Os Jogos Olímpicos também são importantes para muitos atletas consagrados de outras regiões do Brasil. Entre os quase 280 participantes que representam o país, destacam-se o ginasta Arthur Zanetti, medalha de ouro nas argolas em 2016 e o canoísta Isaquias Queiroz, primeiro brasileiro a ganhar três medalhas numa mesma edição dos jogos, no Rio. Eles chegam com bastante expectativa, assim como as seleções de vôlei masculino e feminino e a seleção de futebol masculino, liderada por Neymar.
Entre todos os países, porém, a principal candidata a ser a grande heroína desta edição é a ginasta norte-americana Simone Biles. Na última vez, ela conquistou quatro medalhas de ouro e uma de bronze, além de ser a única mulher a ganhar três mundiais consecutivos. Agora, surge para fazer ainda mais história, pois, nas últimas competições, está conseguindo executar movimentos que nunca haviam sido completados por ginastas mulheres.

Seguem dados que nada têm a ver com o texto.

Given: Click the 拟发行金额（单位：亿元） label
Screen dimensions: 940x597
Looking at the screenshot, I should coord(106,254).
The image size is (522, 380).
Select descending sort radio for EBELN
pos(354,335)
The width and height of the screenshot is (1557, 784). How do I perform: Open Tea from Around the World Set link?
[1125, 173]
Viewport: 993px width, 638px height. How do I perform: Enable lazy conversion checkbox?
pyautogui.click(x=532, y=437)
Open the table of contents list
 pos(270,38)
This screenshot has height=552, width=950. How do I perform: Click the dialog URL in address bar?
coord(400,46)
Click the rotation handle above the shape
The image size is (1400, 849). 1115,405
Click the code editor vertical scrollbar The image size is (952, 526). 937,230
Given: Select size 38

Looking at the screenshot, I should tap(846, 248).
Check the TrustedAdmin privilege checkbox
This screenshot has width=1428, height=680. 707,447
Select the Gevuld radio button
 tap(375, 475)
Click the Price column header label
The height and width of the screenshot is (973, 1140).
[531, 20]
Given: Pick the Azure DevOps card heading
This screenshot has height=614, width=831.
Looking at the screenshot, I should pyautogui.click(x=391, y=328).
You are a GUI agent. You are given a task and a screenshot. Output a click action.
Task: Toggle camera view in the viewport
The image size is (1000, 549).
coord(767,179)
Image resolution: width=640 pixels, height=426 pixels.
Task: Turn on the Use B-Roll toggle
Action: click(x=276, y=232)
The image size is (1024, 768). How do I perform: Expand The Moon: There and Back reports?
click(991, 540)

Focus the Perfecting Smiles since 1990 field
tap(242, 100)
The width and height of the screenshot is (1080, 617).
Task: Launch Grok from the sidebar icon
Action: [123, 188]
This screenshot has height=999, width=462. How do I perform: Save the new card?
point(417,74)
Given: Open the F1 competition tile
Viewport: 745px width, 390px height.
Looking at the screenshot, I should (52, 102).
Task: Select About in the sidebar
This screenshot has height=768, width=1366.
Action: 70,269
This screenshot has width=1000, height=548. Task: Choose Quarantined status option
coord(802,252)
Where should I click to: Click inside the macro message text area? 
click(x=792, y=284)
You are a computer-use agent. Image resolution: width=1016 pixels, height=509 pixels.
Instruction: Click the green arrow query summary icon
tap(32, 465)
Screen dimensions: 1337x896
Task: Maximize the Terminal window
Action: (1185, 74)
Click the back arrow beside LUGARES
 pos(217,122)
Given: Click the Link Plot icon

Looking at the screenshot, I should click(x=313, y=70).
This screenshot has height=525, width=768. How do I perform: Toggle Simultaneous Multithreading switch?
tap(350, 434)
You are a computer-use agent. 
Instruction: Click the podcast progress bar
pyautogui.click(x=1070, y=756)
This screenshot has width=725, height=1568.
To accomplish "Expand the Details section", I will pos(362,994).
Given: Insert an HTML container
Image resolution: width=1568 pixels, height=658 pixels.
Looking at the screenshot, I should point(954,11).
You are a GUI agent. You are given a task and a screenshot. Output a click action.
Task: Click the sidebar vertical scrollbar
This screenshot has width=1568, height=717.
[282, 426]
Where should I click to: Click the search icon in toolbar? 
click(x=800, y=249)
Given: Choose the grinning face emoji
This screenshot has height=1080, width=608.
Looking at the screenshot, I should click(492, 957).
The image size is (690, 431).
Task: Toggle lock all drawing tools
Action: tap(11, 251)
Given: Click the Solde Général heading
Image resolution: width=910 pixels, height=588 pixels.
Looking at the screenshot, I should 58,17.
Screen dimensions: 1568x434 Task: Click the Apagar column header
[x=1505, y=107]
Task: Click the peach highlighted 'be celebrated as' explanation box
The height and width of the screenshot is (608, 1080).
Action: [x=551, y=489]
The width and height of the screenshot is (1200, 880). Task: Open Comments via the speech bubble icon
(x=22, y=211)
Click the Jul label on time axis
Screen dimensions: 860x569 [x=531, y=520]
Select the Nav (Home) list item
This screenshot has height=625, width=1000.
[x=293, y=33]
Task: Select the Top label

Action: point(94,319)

A figura de Simone é emblemática porque representa também o poder da mulher negra em tempos de fortes tensões raciais nos EUA e pela sua história de superação depois dos abusos sexuais que sofreu na infância, assim como tantas outras colegas.
Por todas essas razões, a Olimpíada de Tóquio 2020, que acontece em 2021, será diferente. Pode ser menos bela, impressionante e até despertar menos interesse do que as anteriores, mas certamente carrega a sua dose de magia.